【小説】行人(夏目漱石)

死ぬか、気が違うか、それでなければ宗教に入るか。僕の前途にはこの三つのものしかない。

後期三部作と言われる「彼岸過迄」「行人」「こころ」は、これまでの作風と変わり、人間の内面(エゴイズム・孤独)を深く掘り下げた作品とされています。また、個々の短編を重ねた末に、その個々の短編が相合して一長編を構成するという独特な書き方となっています。

学問だけを生きがいとしている一郎は、妻に理解されないばかりでなく両親や親族からも敬遠されている。孤独に苦しみながらも、我を棄てることができない彼は、妻を愛しながらも、妻を信じることができず、弟・二郎に対する妻の愛情を疑い、弟に自分の妻とひと晩よそで泊まってくれとまで頼む…。「他の心」をつかめなくなった人間の寂寞とした姿を追究して『こころ』につながる作品。(「BOOK」データベースより)

 

  • 感想

後期三部作の1作目「彼岸過迄」に登場し、愛する幼馴染に恋敵が登場しつつも行動に移さず傍観するだけで嫉妬の炎を燃やす「須永」の後進が、「行人」における「一郎」ではないでしょうか。

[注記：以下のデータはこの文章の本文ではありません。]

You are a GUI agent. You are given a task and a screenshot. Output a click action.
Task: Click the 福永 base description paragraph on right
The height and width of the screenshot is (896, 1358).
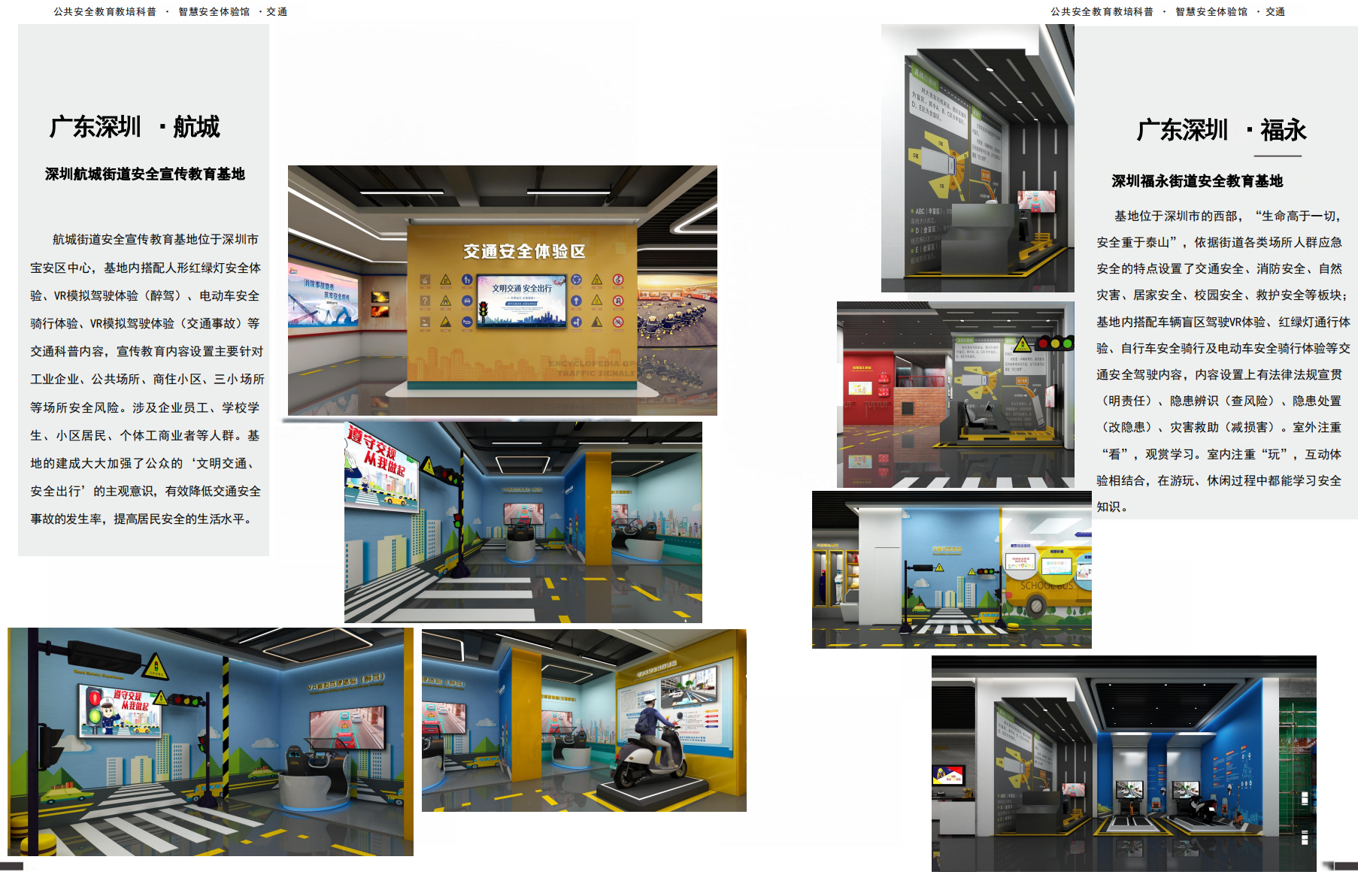coord(1222,361)
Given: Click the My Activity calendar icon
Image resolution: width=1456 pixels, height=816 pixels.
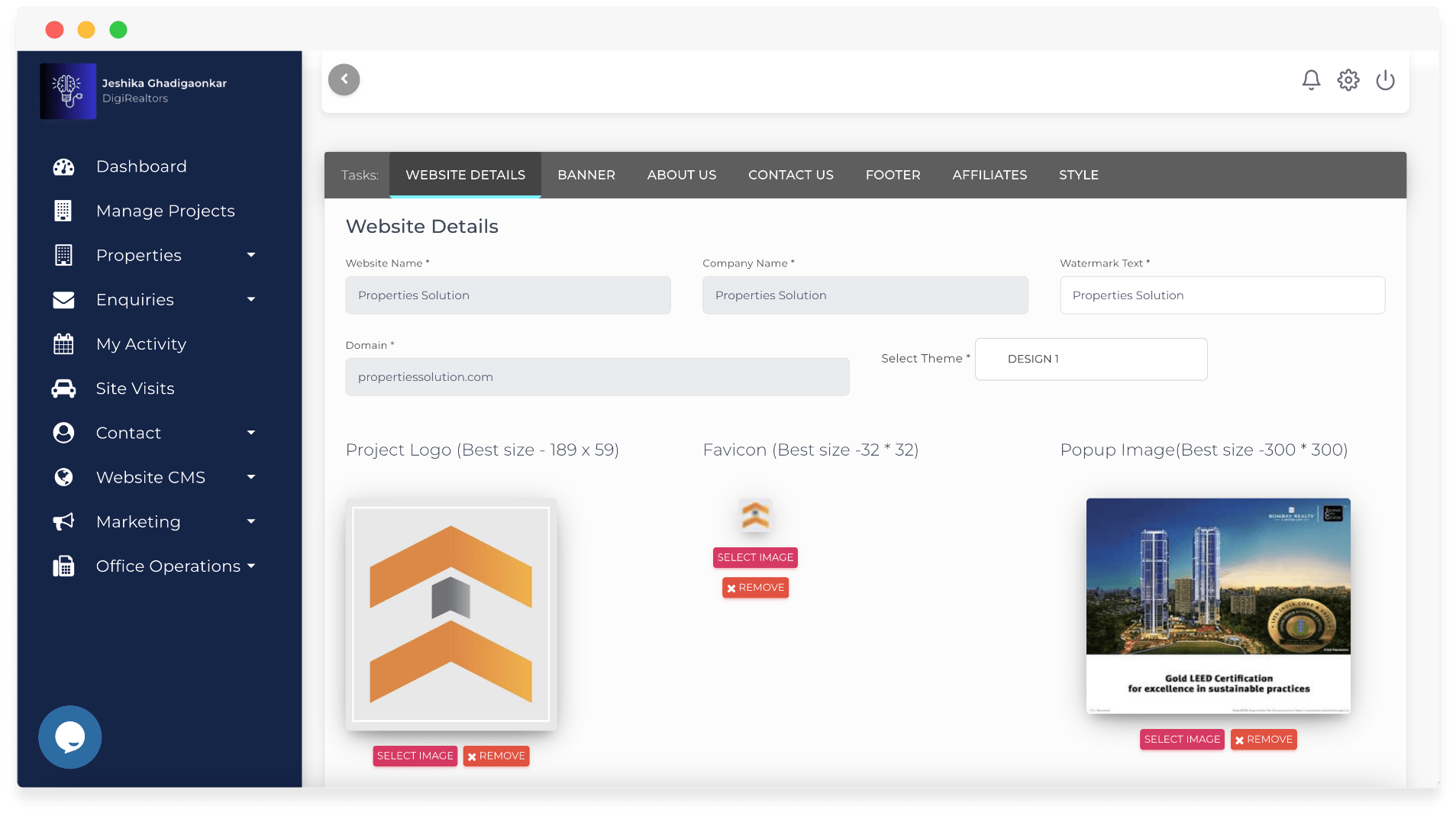Looking at the screenshot, I should pos(63,344).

「一郎」は、知識人として知識が豊富で考えることを繰り返しますが、行動に移すことができずに精神を病んでしまいます。その結果、妻を愛することができないだけでなく、妻に嫉妬し、弟を利用して妻の貞操を試すに至ります。「人間の不安は科学の発展から来る。進んで止まることを知らない科学は、かつて我々に止まる事を許してくれたことはない。」と語る一郎は、知識ばかりつけて頭でっかちになってしまいます。このことは100年以上経った現代にも通じるのではないでしょうか。学生生活や会社で、知識ばかりつけて楽しみも少ない人と、知識はないもののやりたいことを続けて楽しそうにしている人、どちらが幸せで、私はどのような人生を歩むべきなのか考えさせられる一冊でした。

400ページ以上ある本書ですが、読みやすくあっという間に読み終わってしまいました。なお、他者を拒む一郎は、後期三部作最終作の「こころ」の「先生」に繋がります。これまで読んできた夏目漱石の本ですが、次作の「こころ」でひと段落となるため、夏目漱石シリーズの集大成として楽しみにしています。

  • 本書を読んで得たもの

考えること悩むことは大事だが、その大事さは行動ありきである。行動が伴わない思考は、有限である人生では時間が勿体ない。